◆ SUPPLIED MATERIAL:
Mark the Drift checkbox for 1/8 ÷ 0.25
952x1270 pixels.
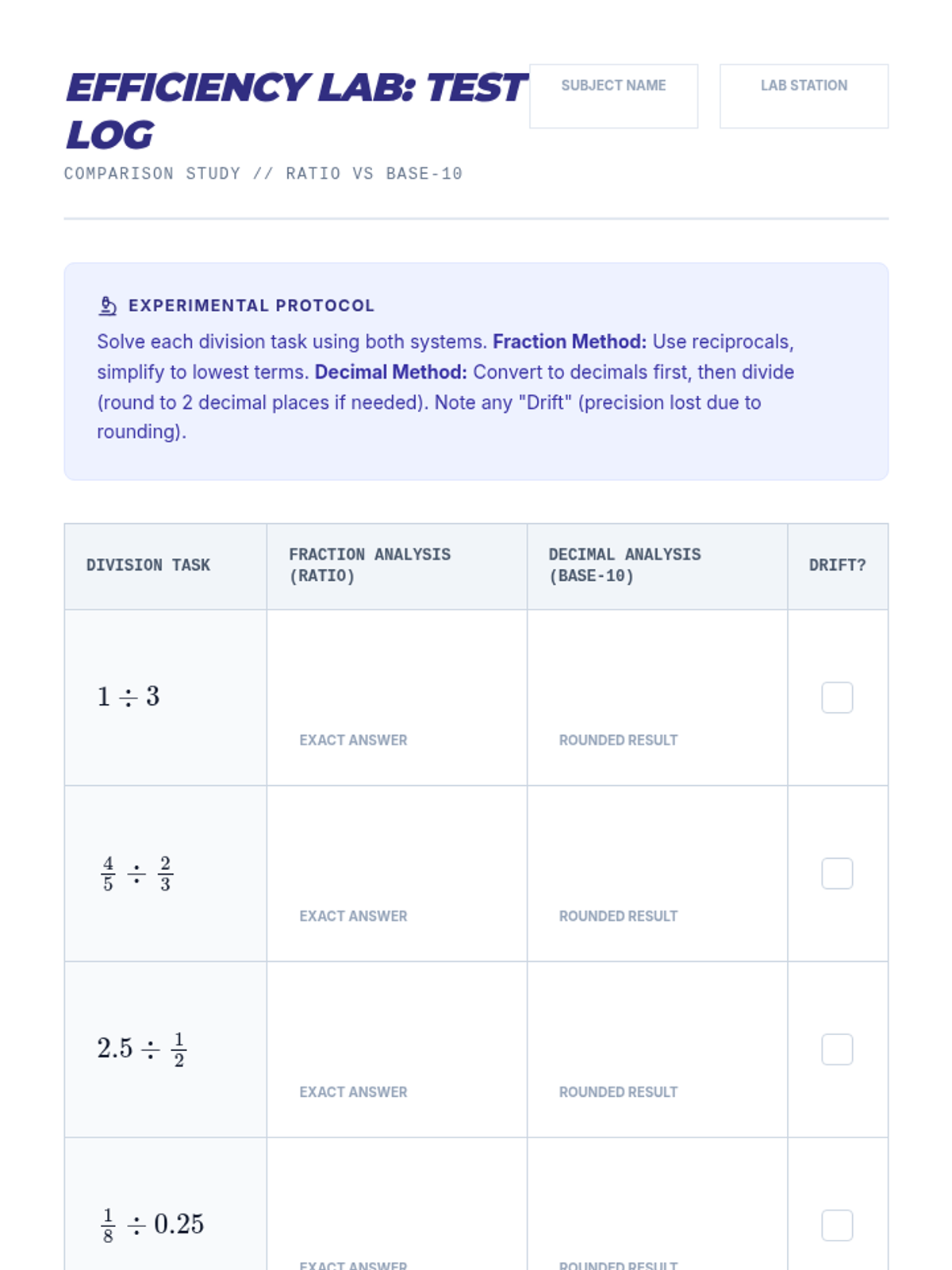(x=837, y=1226)
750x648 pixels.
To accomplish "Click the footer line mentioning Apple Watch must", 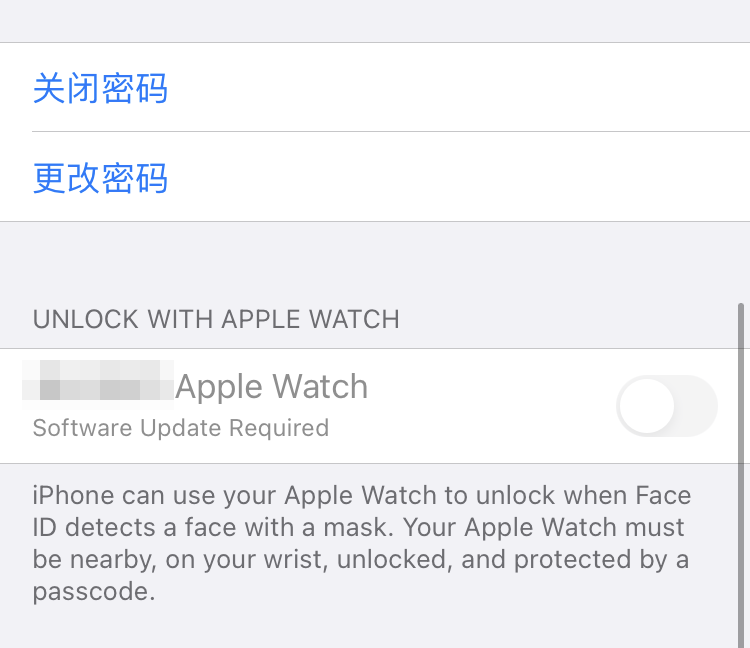I will point(358,527).
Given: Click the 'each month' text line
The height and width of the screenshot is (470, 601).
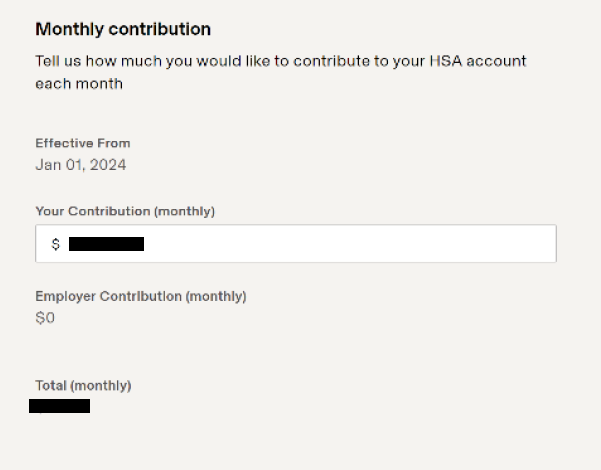Looking at the screenshot, I should [79, 84].
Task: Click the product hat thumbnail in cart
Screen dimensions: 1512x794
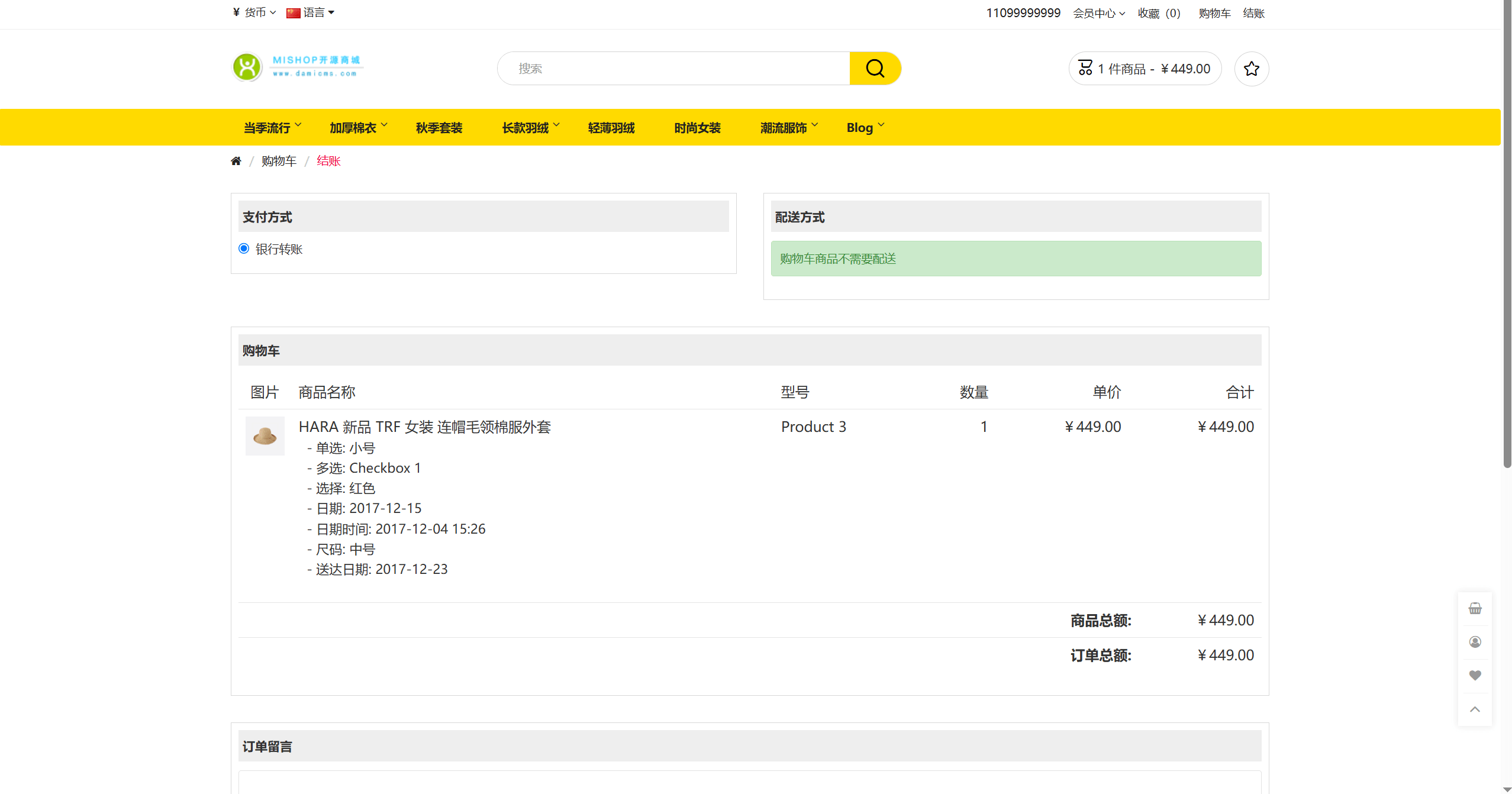Action: click(265, 436)
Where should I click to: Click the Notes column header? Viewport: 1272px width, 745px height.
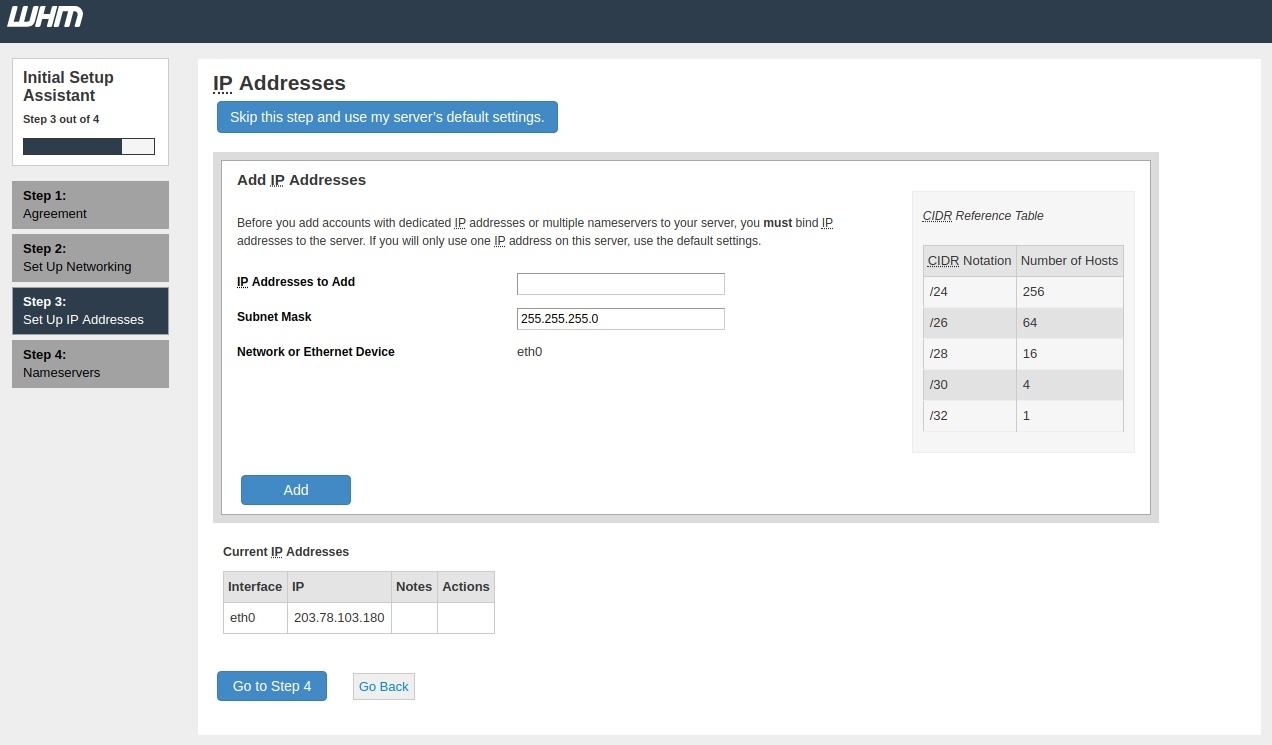414,587
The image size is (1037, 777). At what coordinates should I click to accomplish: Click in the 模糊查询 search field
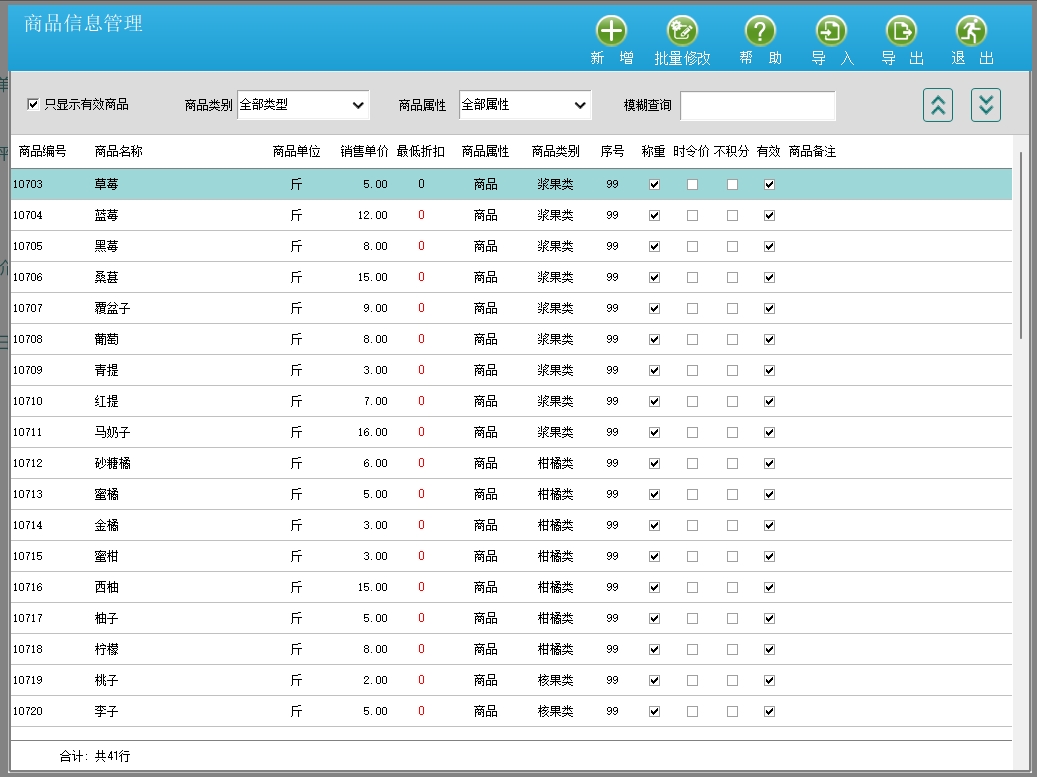(x=757, y=106)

◆ EXERCISE DIRECTIONS:
Rewrite every line of the data from the line containing "Where should I" through the end of the data, keeping the requests, and add 135 to each number in the answer coordinates. Leave the pictures out.

◆ RESPONSE TO THIS TASK:
Where should I click to: Click the Notes column header? Viewport: 1272px width, 745px height.
549,722
The image size is (1037, 777). At what coordinates should I click to accomplish: Click in the 模糊查询 search field
(x=892, y=241)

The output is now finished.